A Ileoanal Reservoir (J-Pouch) is now the most common alternative to the conventional ileostomy. Technically, it is not an ostomy since there is no stoma. In this procedure, the colon and most of the rectum are surgically removed and an internal pouch is made out of the end of the ileum (small intestine). An opening at the bottom of this pouch is attached to the anus such that the existing anal sphincter muscles (controlling muscles) can be used for continence. This procedure should only be performed on patients with ulcerative colitis or familial polyposis who have not previously lost their anal sphincters (controlling muscles). In addition to the "J" pouch, there are "S" and "W" pouch geometric variants. It is also called ileoanal anastomosis, pull-thru, endorectal pullthrough, pelvic pouch and, perhaps the most impressive name, ileal pouch anal anastomosis (IPAA)..
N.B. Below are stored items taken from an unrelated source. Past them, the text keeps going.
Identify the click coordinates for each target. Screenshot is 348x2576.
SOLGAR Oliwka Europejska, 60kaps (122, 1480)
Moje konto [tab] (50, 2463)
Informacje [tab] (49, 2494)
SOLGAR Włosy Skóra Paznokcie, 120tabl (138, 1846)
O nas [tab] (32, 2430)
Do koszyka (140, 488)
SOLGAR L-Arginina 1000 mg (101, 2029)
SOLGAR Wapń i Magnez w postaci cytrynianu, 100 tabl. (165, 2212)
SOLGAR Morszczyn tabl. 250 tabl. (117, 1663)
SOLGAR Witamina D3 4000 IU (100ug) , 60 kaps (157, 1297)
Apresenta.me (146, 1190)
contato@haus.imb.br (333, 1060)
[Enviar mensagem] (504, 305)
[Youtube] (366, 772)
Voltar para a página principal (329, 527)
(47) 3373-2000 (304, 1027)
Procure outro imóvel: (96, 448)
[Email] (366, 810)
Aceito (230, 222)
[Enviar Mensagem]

A Continent Ileostomy is surgical variation of the ileostomy, a reservoir pouch is created inside the abdomen with a portion of the end of the ileum (small intestine). A valve is constructed in the pouch and a stoma is brought through the abdominal wall. A catheter or tube is inserted into the pouch several times a day to drain feces from the reservoir. This procedure has generally been replaced in popularity by the ileoanal reservoir (above). A modified version of this procedure called the Barnett Continent Intestinal Reservoir (BCIR) is performed at a limited number of facilities.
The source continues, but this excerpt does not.